In a memo to U.S. attorney’s offices released Friday morning, U.S. Attorney General Jeff Sessions ordered federal prosecutors to seek the toughest charges and maximum possible sentences available, reversing an Obama-era policy that sought to avoid mandatory minimum sentences for certain low-level drug crimes.
While the two-page directive leaves some discretion for prosecutors to avoid federal sentencing guidelines, the overall message is clear: Federal prosecutors have the green light to go hard after any and all drug offenses. “It is a core principle that prosecutors should charge and pursue the most serious, readily provable offense,” Sessions wrote in the memo.
“We are returning to the enforcement of the laws as passed by Congress, plain and simple,” Sessions said in a speech Friday. “If you are a drug trafficker, we will not look the other way, we will not be willfully blind to your misconduct.”
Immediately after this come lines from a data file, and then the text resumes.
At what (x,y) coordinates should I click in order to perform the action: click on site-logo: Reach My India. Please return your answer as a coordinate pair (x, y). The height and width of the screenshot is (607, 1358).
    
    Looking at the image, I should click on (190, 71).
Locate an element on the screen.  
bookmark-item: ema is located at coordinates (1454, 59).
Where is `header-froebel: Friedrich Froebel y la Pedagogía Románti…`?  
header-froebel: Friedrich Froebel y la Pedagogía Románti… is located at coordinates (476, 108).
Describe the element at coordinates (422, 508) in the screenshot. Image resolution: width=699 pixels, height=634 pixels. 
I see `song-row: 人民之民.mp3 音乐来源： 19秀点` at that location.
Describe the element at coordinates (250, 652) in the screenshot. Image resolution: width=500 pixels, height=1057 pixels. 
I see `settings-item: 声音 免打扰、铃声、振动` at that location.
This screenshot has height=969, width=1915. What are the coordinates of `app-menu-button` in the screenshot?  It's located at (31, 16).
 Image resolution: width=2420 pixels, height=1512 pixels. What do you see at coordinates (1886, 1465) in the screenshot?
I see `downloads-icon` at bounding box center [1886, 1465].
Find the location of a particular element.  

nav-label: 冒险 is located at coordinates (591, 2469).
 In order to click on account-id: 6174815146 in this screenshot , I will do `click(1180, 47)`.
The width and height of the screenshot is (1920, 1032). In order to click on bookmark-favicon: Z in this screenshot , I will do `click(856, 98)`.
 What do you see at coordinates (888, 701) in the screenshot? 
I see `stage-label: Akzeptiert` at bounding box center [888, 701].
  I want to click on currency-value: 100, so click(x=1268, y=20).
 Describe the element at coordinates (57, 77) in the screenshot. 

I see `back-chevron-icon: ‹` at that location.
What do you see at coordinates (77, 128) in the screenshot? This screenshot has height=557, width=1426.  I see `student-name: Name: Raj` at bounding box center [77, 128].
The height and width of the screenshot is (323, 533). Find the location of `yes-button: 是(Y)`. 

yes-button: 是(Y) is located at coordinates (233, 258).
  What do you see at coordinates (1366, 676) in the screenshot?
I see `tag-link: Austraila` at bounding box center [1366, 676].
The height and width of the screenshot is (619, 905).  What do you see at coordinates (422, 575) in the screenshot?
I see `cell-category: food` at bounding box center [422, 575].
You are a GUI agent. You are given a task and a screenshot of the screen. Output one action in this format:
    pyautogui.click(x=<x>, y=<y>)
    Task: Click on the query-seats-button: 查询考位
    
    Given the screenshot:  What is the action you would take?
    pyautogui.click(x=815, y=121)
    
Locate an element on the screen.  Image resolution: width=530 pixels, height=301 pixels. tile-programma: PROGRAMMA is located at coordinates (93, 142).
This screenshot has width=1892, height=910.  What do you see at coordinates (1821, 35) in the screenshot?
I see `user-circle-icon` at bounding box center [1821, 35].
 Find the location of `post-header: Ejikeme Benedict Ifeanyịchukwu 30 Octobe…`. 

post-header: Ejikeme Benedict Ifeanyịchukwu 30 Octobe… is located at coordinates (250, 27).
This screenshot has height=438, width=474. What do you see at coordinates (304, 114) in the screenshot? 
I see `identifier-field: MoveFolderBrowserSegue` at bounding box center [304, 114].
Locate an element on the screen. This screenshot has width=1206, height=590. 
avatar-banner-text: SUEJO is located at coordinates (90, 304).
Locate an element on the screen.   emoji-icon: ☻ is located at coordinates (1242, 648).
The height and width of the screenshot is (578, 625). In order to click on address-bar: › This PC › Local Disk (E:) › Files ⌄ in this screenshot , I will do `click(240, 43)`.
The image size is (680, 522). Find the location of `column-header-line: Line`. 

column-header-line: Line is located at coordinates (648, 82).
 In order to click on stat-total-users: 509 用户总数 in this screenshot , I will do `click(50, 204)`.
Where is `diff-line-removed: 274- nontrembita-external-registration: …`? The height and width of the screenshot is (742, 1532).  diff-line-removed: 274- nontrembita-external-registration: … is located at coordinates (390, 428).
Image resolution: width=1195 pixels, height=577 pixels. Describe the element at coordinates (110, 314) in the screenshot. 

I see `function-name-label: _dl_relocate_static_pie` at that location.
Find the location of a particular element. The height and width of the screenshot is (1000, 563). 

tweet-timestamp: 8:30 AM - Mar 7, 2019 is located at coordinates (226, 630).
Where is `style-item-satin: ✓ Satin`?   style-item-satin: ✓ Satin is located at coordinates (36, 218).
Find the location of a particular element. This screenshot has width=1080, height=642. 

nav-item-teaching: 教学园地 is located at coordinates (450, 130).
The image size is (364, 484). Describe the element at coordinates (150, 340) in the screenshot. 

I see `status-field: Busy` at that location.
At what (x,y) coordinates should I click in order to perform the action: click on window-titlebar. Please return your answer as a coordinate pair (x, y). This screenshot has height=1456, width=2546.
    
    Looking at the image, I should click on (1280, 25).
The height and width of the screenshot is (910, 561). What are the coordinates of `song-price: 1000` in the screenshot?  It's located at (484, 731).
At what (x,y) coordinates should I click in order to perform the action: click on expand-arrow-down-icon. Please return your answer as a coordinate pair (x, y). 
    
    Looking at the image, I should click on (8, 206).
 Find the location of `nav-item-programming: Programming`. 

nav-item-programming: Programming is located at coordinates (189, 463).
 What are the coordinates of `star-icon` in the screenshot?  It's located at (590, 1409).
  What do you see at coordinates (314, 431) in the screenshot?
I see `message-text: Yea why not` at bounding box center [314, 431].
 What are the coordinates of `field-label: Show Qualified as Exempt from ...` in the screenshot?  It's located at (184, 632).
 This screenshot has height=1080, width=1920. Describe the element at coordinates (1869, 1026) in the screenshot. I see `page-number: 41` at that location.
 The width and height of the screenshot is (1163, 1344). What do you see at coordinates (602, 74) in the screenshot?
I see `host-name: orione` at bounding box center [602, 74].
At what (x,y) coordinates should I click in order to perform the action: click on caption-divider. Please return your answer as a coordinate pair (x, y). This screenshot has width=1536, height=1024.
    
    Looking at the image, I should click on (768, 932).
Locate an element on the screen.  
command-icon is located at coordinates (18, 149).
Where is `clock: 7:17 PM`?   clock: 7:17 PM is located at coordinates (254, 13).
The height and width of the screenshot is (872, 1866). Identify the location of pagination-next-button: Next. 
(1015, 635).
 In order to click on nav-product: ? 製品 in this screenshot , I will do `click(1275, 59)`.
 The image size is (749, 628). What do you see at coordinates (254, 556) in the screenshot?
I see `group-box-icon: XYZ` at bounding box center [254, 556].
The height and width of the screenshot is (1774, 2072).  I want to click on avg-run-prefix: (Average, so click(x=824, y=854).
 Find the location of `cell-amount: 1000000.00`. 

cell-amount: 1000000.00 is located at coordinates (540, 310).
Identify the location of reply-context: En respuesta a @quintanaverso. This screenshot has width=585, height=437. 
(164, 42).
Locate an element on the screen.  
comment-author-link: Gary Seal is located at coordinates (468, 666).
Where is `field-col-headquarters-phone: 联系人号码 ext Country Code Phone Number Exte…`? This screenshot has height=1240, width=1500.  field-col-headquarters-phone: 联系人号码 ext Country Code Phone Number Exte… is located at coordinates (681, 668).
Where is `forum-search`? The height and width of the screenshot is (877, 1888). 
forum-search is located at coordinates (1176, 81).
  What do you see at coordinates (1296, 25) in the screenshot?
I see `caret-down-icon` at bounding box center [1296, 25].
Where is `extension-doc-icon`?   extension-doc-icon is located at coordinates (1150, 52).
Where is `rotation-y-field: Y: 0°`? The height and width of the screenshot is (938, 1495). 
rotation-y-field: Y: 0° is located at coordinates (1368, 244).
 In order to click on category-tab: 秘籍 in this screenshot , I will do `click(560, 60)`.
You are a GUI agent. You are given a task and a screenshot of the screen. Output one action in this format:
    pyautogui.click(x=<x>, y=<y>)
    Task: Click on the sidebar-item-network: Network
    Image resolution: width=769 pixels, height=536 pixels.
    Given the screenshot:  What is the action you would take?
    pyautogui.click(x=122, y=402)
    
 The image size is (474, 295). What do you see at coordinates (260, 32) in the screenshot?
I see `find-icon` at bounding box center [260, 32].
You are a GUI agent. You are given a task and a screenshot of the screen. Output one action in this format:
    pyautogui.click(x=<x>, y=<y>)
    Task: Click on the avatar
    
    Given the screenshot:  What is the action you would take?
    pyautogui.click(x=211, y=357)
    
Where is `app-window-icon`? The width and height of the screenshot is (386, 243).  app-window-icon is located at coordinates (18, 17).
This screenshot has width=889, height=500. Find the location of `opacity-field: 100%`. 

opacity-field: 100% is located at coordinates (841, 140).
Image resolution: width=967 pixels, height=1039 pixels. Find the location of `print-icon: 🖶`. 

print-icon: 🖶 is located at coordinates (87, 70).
The shift marks the first significant return by the Trump administration to the drug war policies that the Obama administration tried to moderate. In 2013, former Attorney General Eric Holder ordered federal prosecutors to avoid charging certain low-level offenders with drug charges that triggered long mandatory sentences.
The federal prison population dropped for the first time in three decades in 2014, and has continued to fall since, although the Bureau of Prisons is still operating at over its rated capacity.